A quo warranto proceeding was brought to have the office of the respondent, a school board member, declared vacant upon the ground that she had vacated such office by moving her domicile from the district which she represented. The jury found against the respondent, her motion for new trial was overruled and the present appeal filed. Held:

1. The trial court instructed the jury: "There must be a concurrence of actual residence and the intention to remain to acquire a domicile."

Accordingly, the refusal of the trial court to charge this principle of law in the exact words requested by the respondent where it was adequately covered by the general charge is not cause for reversal. Compare Jackson v. State, 225 Ga. 553 (7) (170 SE2d 281); Young v. State, 226 Ga. 553 (5) (176 SE2d 52).

2. Under the Act of 1967 (Ga. L. 1967, p. 3152) creating the Pike County Board of Education (for results of referendum see Ga. L. 1968, p. 171-A), a vacancy occurs on the board when a member moves his residence from the district he represents. The word residence used therein refers to domicile.

(a) "Basic to the question of domicile here are the following Code sections: `The domicile of every person of full age, *158 and laboring under no disability, is the place where the family of such person shall permanently reside ... If he has no family ... the place where such person shall generally lodge shall be considered his domicile.' Code § 79-401. `The domicile of a person sui juris may be changed by an actual change of residence with the avowed intention of remaining. A declaration of an intention to change the domicile is ineffectual for that purpose until some act is done in execution of the intention.' Code § 79-406.

"In Worsham v. Ligon, 144 Ga. 707, 711 (87 SE 1025), this court, after reciting material portions of the above statutes, elaborated as follows: `If a person actually removes to another place, with the intention of remaining there for an indefinite time as a place of fixed domicile, such place becomes his domicile. If a person leaves the place of his domicile temporarily, or for a particular purpose, and does not take up an actual residence elsewhere with the avowed intention of making a change in his domicile, he will not be considered as having changed his domicile. [Citations] But if a person changes his domicile without any present intention of removing therefrom, it is none the less his domicile, although he may entertain a floating intention to return, or to move somewhere else at some future period.'" Smith v. Smith, 223 Ga. 551, 553 (156 SE2d 916). See also Williams v. Williams, 191 Ga. 437, 438 (12 SE2d 352); Williams v. Williams, 226 Ga. 734, 736 (177 SE2d 481).
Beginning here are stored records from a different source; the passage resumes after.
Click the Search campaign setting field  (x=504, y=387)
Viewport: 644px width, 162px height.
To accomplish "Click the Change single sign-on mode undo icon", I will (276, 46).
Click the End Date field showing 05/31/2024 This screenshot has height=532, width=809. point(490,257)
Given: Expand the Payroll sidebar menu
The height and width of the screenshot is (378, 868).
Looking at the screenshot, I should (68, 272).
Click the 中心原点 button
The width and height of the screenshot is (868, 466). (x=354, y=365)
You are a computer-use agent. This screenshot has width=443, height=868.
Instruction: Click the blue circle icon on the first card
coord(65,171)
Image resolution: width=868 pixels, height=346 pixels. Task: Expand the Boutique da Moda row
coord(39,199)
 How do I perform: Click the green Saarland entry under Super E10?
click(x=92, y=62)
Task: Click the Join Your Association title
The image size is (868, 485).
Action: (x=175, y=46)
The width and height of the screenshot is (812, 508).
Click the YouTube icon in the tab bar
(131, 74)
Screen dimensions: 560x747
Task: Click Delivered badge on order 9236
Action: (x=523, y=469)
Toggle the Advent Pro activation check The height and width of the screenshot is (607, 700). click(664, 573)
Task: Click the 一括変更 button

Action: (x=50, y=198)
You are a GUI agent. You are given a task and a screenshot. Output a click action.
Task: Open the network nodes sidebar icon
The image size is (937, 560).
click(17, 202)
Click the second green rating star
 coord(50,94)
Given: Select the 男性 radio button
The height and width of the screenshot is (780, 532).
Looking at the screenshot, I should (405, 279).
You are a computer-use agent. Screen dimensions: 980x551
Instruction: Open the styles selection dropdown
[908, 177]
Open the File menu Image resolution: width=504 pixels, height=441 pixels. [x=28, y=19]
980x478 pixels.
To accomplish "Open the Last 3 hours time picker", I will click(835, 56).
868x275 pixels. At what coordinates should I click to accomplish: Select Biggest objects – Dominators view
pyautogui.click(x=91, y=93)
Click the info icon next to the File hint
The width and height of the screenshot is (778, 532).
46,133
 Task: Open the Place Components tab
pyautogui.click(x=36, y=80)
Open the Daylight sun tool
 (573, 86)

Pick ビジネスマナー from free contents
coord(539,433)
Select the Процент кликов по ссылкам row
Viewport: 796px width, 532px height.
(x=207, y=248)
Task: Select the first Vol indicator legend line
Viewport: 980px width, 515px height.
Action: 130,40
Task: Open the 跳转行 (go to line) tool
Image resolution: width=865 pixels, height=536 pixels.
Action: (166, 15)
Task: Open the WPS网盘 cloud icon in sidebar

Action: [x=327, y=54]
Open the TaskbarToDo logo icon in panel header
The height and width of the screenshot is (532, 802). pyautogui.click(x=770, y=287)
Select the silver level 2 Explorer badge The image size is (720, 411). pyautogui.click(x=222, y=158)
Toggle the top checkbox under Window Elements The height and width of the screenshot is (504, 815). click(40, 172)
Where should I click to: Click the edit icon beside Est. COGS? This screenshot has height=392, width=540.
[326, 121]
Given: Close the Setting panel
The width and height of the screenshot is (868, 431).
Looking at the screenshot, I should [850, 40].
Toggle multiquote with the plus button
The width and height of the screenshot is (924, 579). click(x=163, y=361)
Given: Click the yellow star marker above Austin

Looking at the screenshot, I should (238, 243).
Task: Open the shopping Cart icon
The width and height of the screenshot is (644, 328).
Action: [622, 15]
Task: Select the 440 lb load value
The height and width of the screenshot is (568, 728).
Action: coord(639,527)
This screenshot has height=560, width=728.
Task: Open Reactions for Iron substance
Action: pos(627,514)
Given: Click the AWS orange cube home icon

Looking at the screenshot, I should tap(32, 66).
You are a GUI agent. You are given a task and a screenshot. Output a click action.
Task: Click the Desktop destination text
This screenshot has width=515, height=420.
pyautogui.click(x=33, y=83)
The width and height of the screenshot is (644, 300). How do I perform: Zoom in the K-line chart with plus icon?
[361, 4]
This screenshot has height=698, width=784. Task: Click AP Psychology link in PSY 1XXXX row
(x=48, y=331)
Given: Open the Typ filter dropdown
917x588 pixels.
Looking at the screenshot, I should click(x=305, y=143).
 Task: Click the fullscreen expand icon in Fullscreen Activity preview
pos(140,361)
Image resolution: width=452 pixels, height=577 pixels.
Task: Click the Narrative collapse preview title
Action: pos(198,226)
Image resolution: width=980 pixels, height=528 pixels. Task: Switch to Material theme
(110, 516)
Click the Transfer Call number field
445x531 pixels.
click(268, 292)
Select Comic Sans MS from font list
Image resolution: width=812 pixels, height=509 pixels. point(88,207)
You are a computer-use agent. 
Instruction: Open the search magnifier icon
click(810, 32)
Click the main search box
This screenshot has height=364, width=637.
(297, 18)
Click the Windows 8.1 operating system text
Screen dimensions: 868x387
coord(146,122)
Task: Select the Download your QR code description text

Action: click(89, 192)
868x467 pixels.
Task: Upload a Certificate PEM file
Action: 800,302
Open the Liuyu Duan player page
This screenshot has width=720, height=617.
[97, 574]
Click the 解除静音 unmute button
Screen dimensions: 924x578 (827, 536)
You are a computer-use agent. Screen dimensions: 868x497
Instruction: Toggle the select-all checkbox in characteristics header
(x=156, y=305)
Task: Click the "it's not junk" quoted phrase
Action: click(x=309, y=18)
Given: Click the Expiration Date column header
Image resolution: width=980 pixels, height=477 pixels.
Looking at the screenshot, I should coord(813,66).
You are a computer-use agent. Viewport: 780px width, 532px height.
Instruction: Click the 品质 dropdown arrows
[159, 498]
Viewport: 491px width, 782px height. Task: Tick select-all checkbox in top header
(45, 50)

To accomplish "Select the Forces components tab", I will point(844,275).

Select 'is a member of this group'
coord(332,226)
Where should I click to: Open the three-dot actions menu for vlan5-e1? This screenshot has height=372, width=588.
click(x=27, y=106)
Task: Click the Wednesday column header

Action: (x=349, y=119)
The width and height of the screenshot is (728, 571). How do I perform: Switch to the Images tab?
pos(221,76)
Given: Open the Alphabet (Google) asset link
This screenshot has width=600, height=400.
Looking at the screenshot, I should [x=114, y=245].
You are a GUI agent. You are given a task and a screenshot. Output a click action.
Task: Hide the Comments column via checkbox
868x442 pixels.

3. The evidence adduced upon the trial of the case disclosed that the respondent, together with her family, removed their residence from the education district in Pike County which she had been elected to represent with an intention to return to such education district, but such intention was a floating intention, an intention to return when suitable housing could be found. Unlike the situation in Milligan v. Fortson, 126 Ga. 15 (54 SE 915), and Peacock v. Collins, 110 Ga. 281 (34 SE 611), here no evidence was adduced of the respondent having maintained *159 any furnishings or property in education district number 2 of Pike County, or of having a declared intention to remain outside the district for a limited time, or for a limited purpose other than the availability of suitable housing.

Assuming, but not deciding, that the jury would have been authorized to find that the respondent had not changed her domicile, yet it cannot be held that the evidence did not authorize the verdict, and the judgment of the trial court overruling the respondent's motion for new trial on the usual general grounds was not error.

Judgment affirmed. All the Justices concur.